Sayın Cumhurbaşkanımızın spora ve sporcuya olan ilgisi herkesin mâlumu… Kendileri, hepimizin bildiği gibi gençlik yıllarından itibaren sporla iç içe bir hayat sürmüştür. İBB Başkanlığı döneminden beri spora ve sporculara destekleriyle, hepimize ilham olmuş, rehberlik etmiştir. Sporcularımızın müsabakalarını yakından takip etmeleri ve her koşulda yanında olmaları, elbette sporcularımız için de büyük bir motivasyon kaynağı. Sporumuzun ve sporcumuzun daha çok gelişmesi için destekleriyle daima yanımızdalar.
TÜRK MİLLETİ ADINA TÜM SPORCULARIMIZA TEŞEKKÜR EDİYORUM
Madalya alan sporcularımızla ilgili sık sık konuşuyoruz. Ama aslında toplamda 108 sporcumuz olimpiyatlarda ülkemizi temsil etti. Neler söylemek istersiniz?
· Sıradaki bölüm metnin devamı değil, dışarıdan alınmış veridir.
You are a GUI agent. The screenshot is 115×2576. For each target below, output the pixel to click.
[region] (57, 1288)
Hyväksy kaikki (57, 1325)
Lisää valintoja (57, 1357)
Biz bazen sonuca o kadar çok odaklanıyoruz ki, sporun o katılımcı ruhunu es geçebiliyoruz. Ben sporcularımızı Tokyo'ya uğurlarken "Sağ salim gidin gelin, güzel anılar biriktirin ve ülkemizi layığıyla temsil edin" demiştim. Olimpiyatlara katılan her sporcu zaten kendi aralarında başarılarını kanıtlamış ve bu oyunlarda seçilmiş kişi olarak performans gösteren sporculardır. 108 sporcumuz da "Elit sporcu" mertebesindeydi. Ülkelerin dönemsel olarak başarılı oldukları, zaman zaman düşüş yaşadıkları branşlar vardır. Biz başarı ve başarısızlığı isimler üzerinden değerlendirmiyoruz. Bu olimpiyatlarda birçok ilki yaşadığımız gibi gelişmemiz gereken alanlara ilişkin tespitlerimizi de yaptık. Sporcularımızı bütün süreç boyunca yakından takip ettim. Hepsi, çalışmaları ve disiplinleriyle olimpiyatlara katılma şansı bularak bizi gururlandırdı. Bu vesileyle şahsım ve Türk milleti adına tüm sporcularımıza teşekkür ediyorum.